First Contact Resolution (FCR)
The percentage of customer issues fully resolved on the first interaction — a dual indicator of support quality and cost efficiency, since every repeat contact is both a cost and a loyalty risk.
What Is First Contact Resolution (FCR)?
First Contact Resolution (FCR) is the percentage of customer contacts resolved completely during the first interaction — whether that’s a call, chat, email, or self-service session — without the customer needing to contact support again for the same issue.
FCR is a dual metric: it is simultaneously a quality indicator (was the issue resolved?) and an efficiency indicator (did it require more than one contact?). High FCR reduces cost per contact, improves customer satisfaction, and reduces queue volume by eliminating repeat contacts.
The challenge with FCR is measurement. Unlike average handle time, which is captured automatically by telephony systems, FCR requires tracking contact recurrence over a defined window (typically 24–72 hours) — a capability that requires data integration across channels.
How FCR Is Calculated
The standard formula:
FCR Rate = (Contacts Resolved on First Interaction ÷ Total Contacts) × 100
- Agent-reported FCR: The agent marks the contact as resolved. Reliable in low-complexity environments; subject to gaming in performance-managed contexts.
- Repeat-contact FCR: A contact is counted as resolved only if the customer does not contact again within a defined window about the same issue. More accurate, but requires robust contact linkage.
FCR Benchmarks by Industry
The industry-wide average FCR rate is approximately 70%. World-class contact centers — typically defined as the top quartile — achieve FCR above 80%.
| Industry | Average FCR Rate |
|---|---|
| Retail & E-commerce | 73–75% |
| Insurance | 73–75% |
| Financial Services | 70–73% |
| Healthcare | 68–72% |
| Telecom / Cable | 55–65% |
| Technical Support | 50–62% |
Why FCR Matters
Every unresolved first contact generates at least one repeat contact — doubling the cost and the customer effort associated with that issue. At a contact center handling 50,000 contacts per month, a 5-percentage-point improvement in FCR eliminates 2,500 repeat contacts without adding headcount or changing staffing ratios.
FCR is also one of the strongest correlates of CSAT. SQM Group research consistently shows that when FCR improves by 1%, overall customer satisfaction improves by approximately 1%. Customers who have to call back are significantly less satisfied — regardless of how the second interaction goes.
How to Improve FCR
FCR failures are rarely random. They cluster around specific issue types, agent groups, or structural gaps in authorization and tooling. These practices address the most common root causes.
Diagnose why FCR fails before trying to fix it
FCR failures split into three distinct root causes, each requiring a different response. Knowledge gaps occur when agents resolve the wrong issue or provide incorrect information. Authority gaps occur when agents lack permission to take the action the customer needs, forcing a transfer or callback. Systemic issues occur when the problem requires a back-end fix that support can’t deliver. Treat these as separate problems with separate solutions rather than applying generic coaching to all FCR misses.
Minimize transfers — they almost always produce repeat contacts
Every transfer resets the customer’s experience and dramatically increases the likelihood of a repeat contact. Customers who are transferred must re-explain their issue, wait in a new queue, and re-establish context with a different agent. Before adding a new transfer path, ask whether expanding the first-tier agent’s authorization or training would be a better long-term investment.
Invest in knowledge management as a first-order FCR intervention
Agent knowledge gaps are the most common FCR failure mode, and they’re usually a knowledge management problem rather than a hiring or training problem. Agents who can’t find accurate information quickly during a live interaction either guess incorrectly or promise to follow up — both of which generate repeat contacts. A searchable, up-to-date knowledge base that agents trust is the most direct FCR intervention available.

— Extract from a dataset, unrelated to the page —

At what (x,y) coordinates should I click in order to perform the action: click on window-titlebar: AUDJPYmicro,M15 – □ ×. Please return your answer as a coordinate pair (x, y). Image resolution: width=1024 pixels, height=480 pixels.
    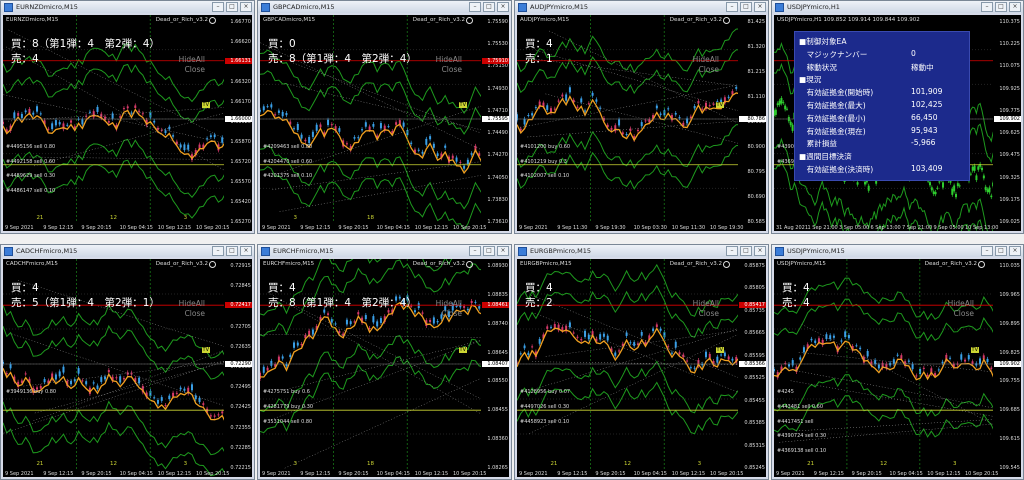
    Looking at the image, I should click on (642, 7).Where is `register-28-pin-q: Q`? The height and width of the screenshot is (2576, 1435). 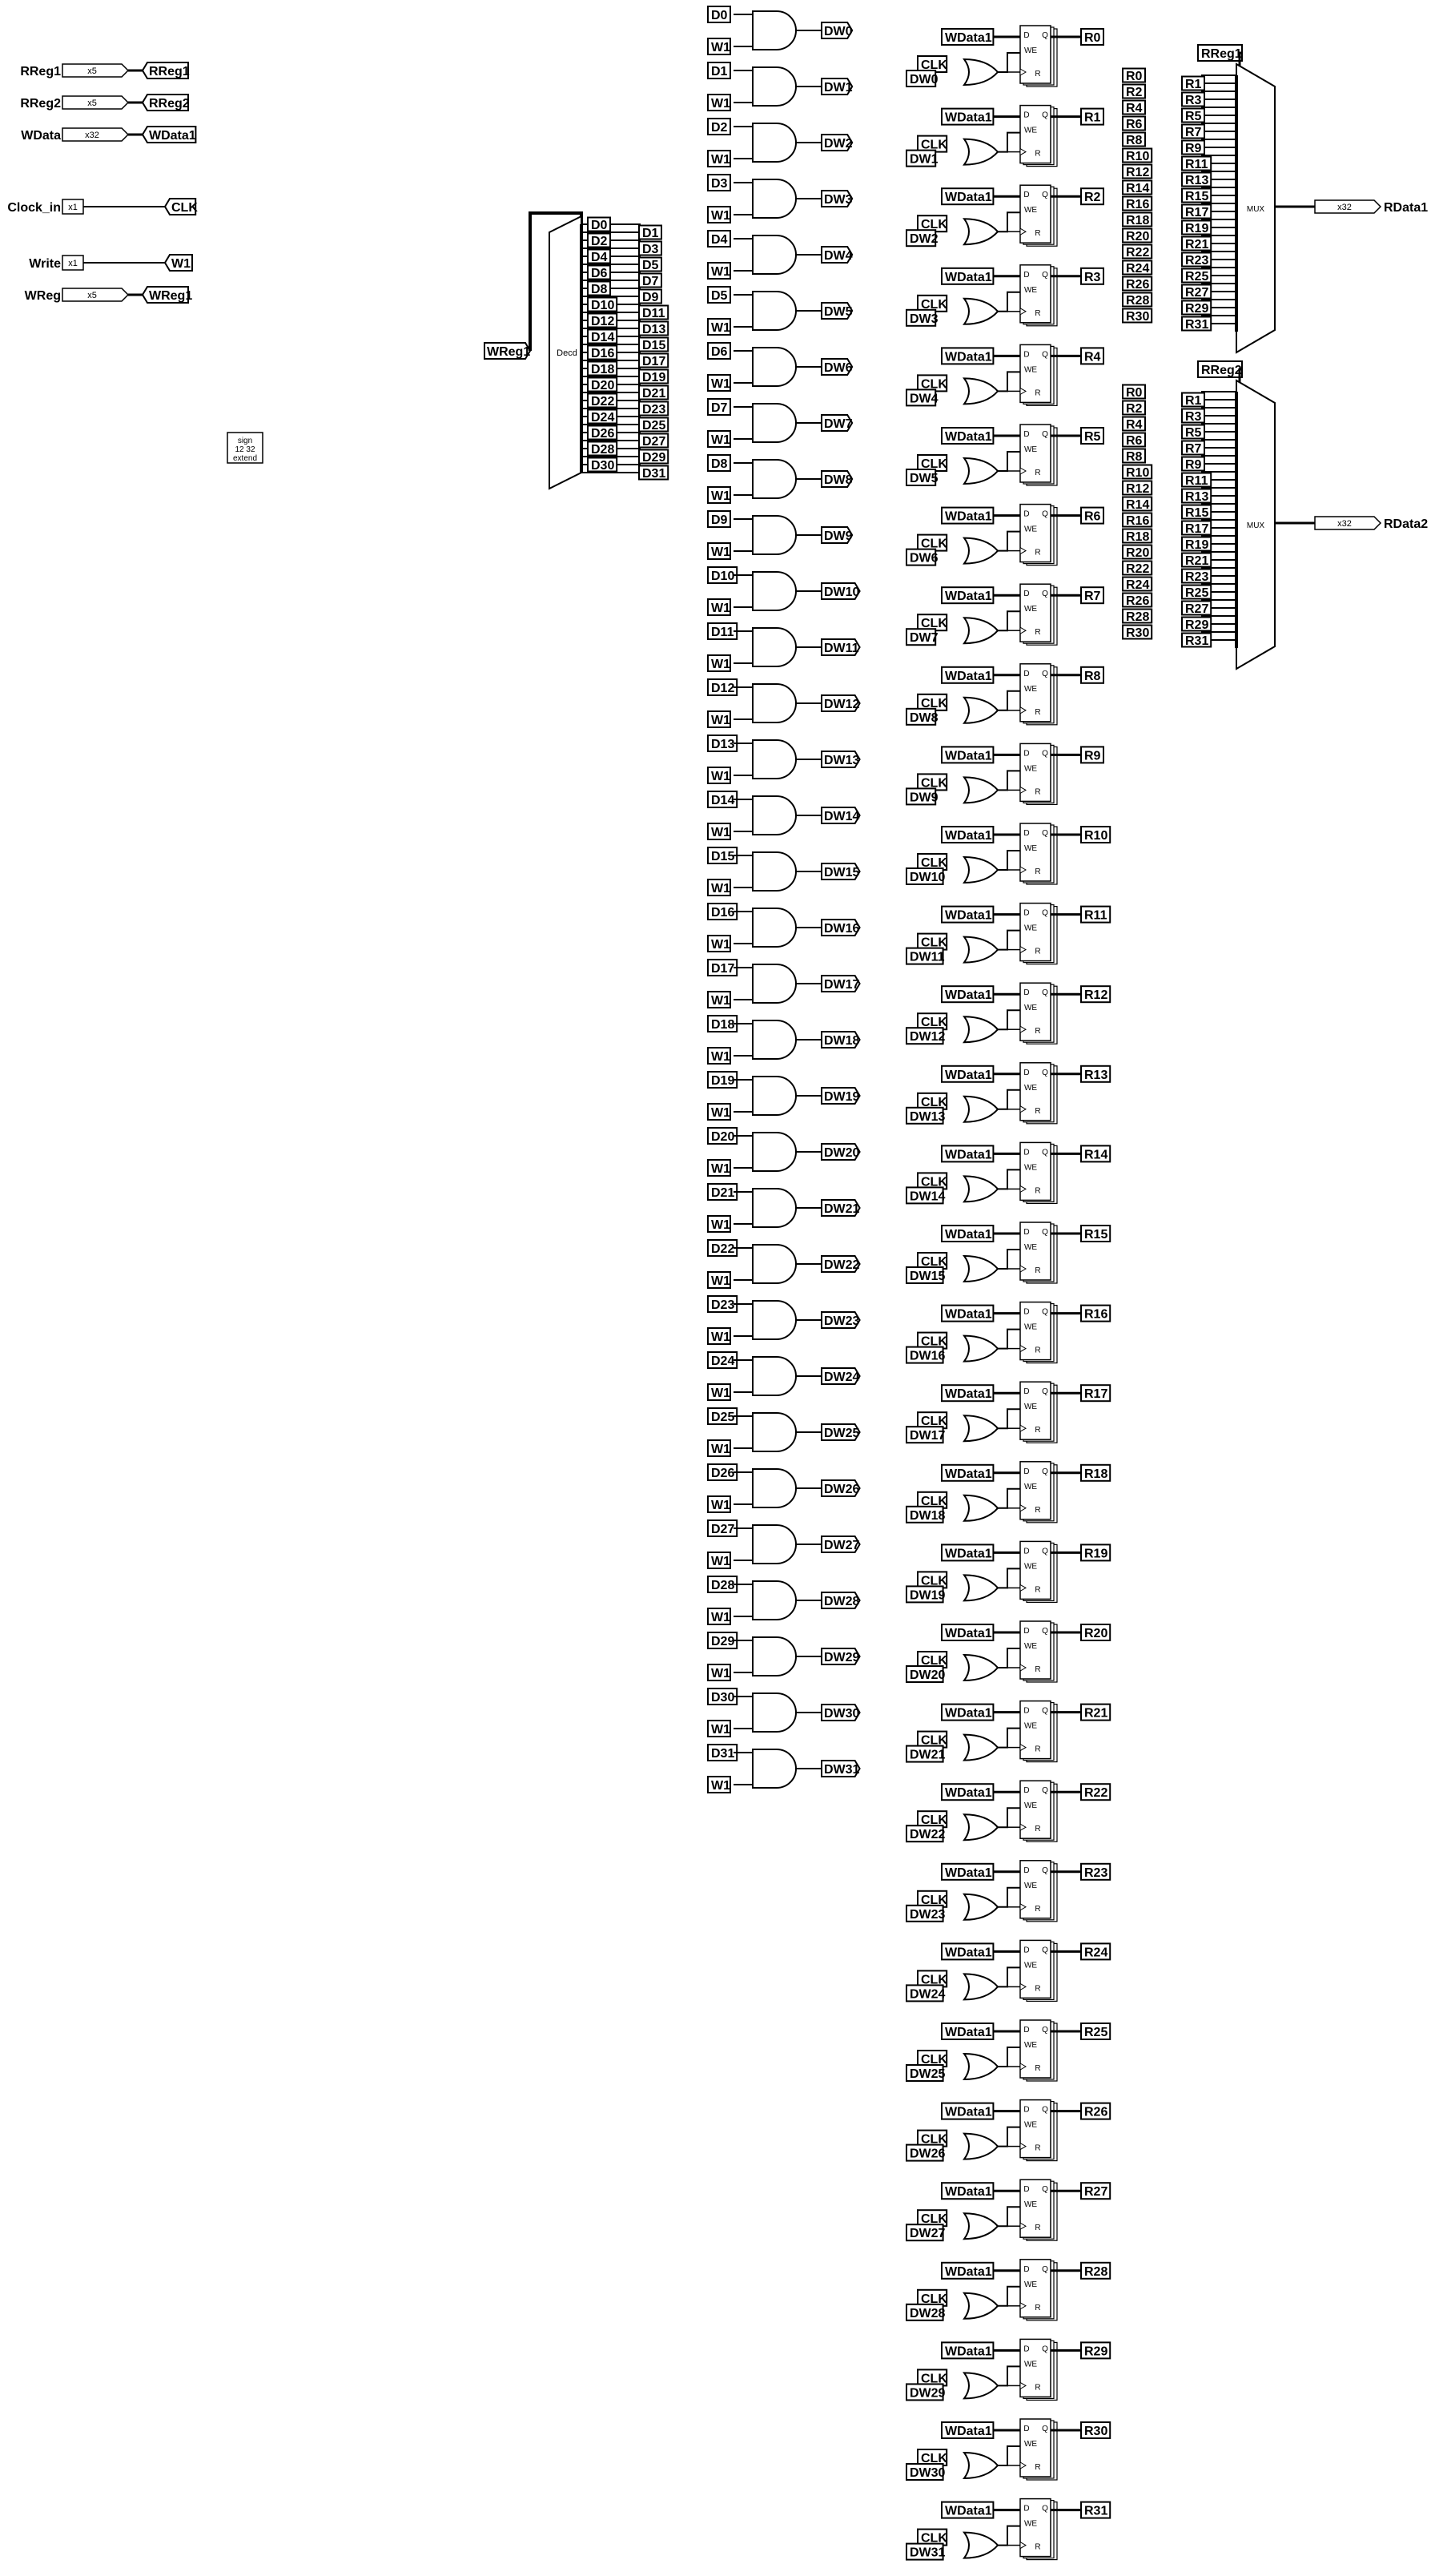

Use customer journey mapping to identify systemic repeat-contact patterns
Customers who contact support three or more times about the same issue are not edge cases — they are identifying a gap in your product, process, or knowledge base that is affecting a segment of your customer base. Customer journey mapping helps surface these patterns at scale and assign them to the right team to fix, rather than treating each repeat contact as an isolated event.
Track FCR separately by channel and agent cohort
FCR varies significantly by channel — voice typically outperforms async channels because real-time dialogue allows agents to confirm resolution before ending the interaction. It also varies by agent experience and tenure. Segmenting FCR data by channel and cohort surfaces the specific interventions needed: new-hire coaching, channel-specific workflow fixes, or product-level escalations that the aggregate number would never reveal.
FCR and AI
AI improves FCR in two ways: by expanding what can be resolved without escalation, and by improving agent performance during the interaction. AI customer service agents can execute account changes, process refunds, and answer product questions without agent involvement — handling the interactions where FCR failure is most common.
For agent-assisted contacts, real-time AI suggestions surface relevant knowledge base articles, policy information, and next-best actions during the conversation — reducing the moments that cause customers to call back.